> **SELECTED PASSAGE**:
□ □ □ □ □ □ □

The weather rather matches my mood. I feel a sense of foreboding on so many levels. I struggle sometimes to see the light for the grey skies, for the oppressiveness that prevails. I wonder what will happen next. What storm is brewing?
(Minnesota Prairie Roots copyrighted file photo)
During a weather event, I can prepare. Take precautions. Buy bread and milk (note I didn’t write, “buy eggs”). Stay home. Shelter in place. Face whatever comes. I’ve lived through blizzards, wind storms and even a tornado. I am a hardy American who happens to live in Minnesota, next to our wonderful Canadian neighbors.
And so that is the approach I must take. Stand strong against the negative forces. Speak up. Continue to show compassion, care, kindness, love. Hold hope. Understand that blizzards don’t last forever, although this one seems never-ending.
A city of Faribault snowplow hits the road during a past winter storm. (Minnesota Prairie Roots copyrighted file photo)
Every single snowplow matters in removing burdensome snow from roadways. Imagine what a fleet of snowplows can do against the deepest snow drifted by raging winds. I’ve seen the results. Roads are cleared. The snow melts. The sun shines. Winter ends. The trees bud green. That is my visual hope during these grey days tinged with an otherworldly light.
I AM WRITING THIS OPINIONATED POST with no apologies. As an American woman with a college degree in mass communications (news/editorial emphasis) and experience as a newspaper reporter, I’ve always felt strongly about a free press. Even more so today with threats to that freedom. If you are unaware of current actions against the press, research and read. A free press is a vital part of democracy.
The second page of the Daily News from the August 15, 2017, issue explains the importance of a free press and its role. (Minnesota Prairie Roots copyrighted file photo 2017)
Journalists serve, among other roles, as government watchdogs. That means they, ideally, provide accurate and balanced reporting on government, at all levels. The “fourth estate” holds the government accountable via the stories they write. Not agenda-driven stories shaped by a biased editorial perspective or by information spoon fed to them by a press secretary. But rather stories based on quotes, actions, interviews, facts. Good solid reporting. Not misinformation, disinformation and/or propaganda. I must, though, state the obvious here. Not all sources speak truth to the media. And not all media write truth.

□ □ □ □ □ □ □

> **MATERIAL PROVIDED**:

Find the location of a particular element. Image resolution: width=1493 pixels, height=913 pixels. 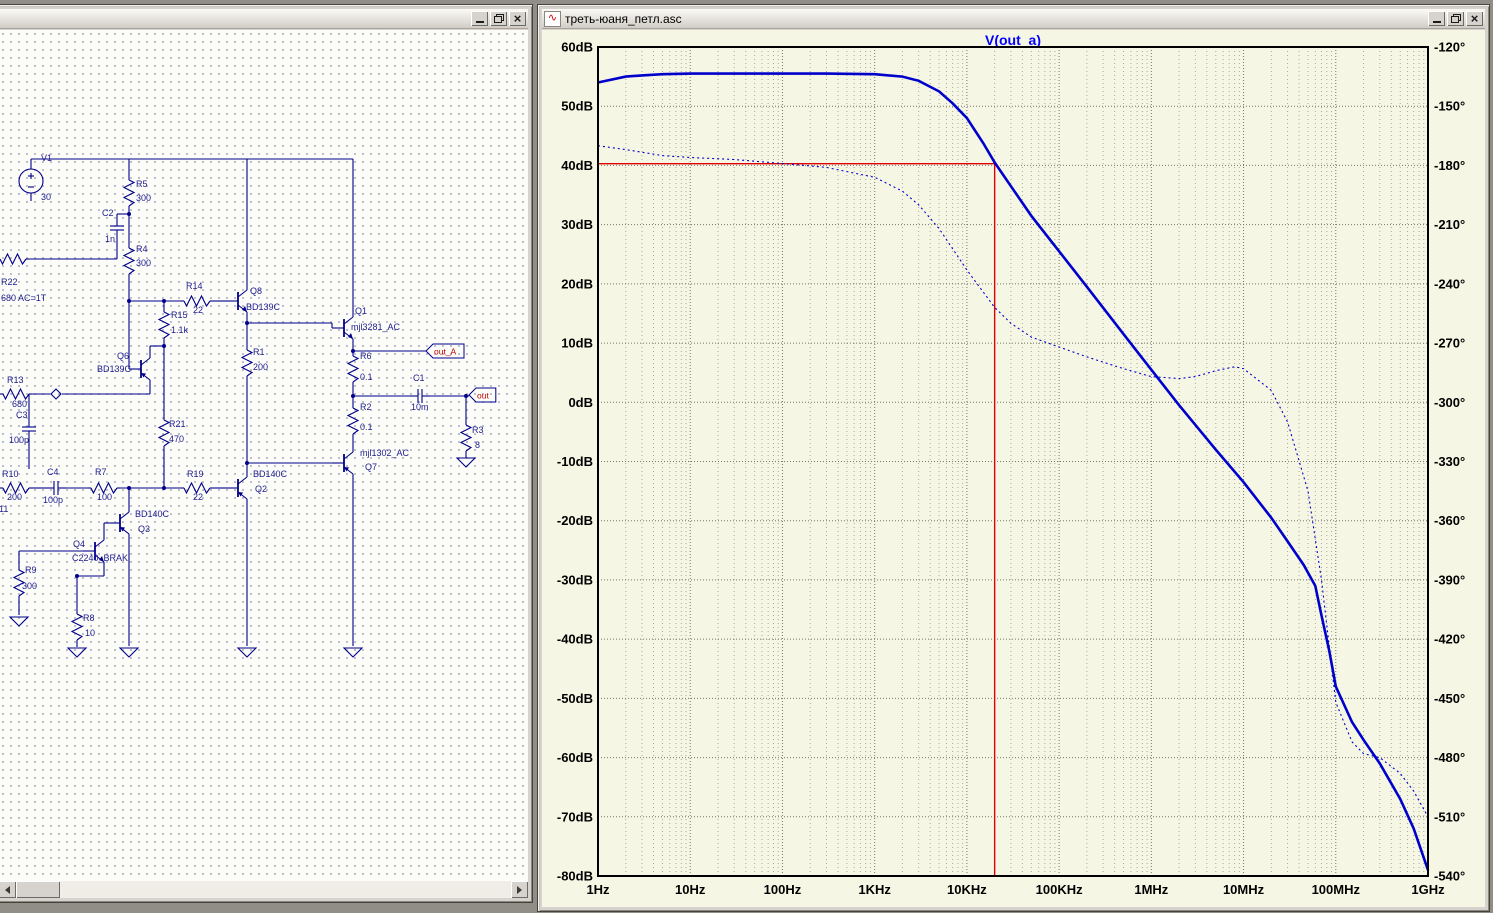

y-left-tick: 30dB is located at coordinates (577, 224).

□ □ □ □ □ □ □

> **WHAT THE TASK REQUIRES**:
Answer these questions about the passage on grey weather and a free press above, one line each:
1. What kinds of severe weather has the writer lived through?
2. In what field did the writer earn a college degree?
3. Among other roles, what do journalists serve as?

> **RESULT FOR THIS EXERCISE**:
1. Blizzards, wind storms and a tornado.
2. Mass communications, with a news/editorial emphasis.
3. Government watchdogs.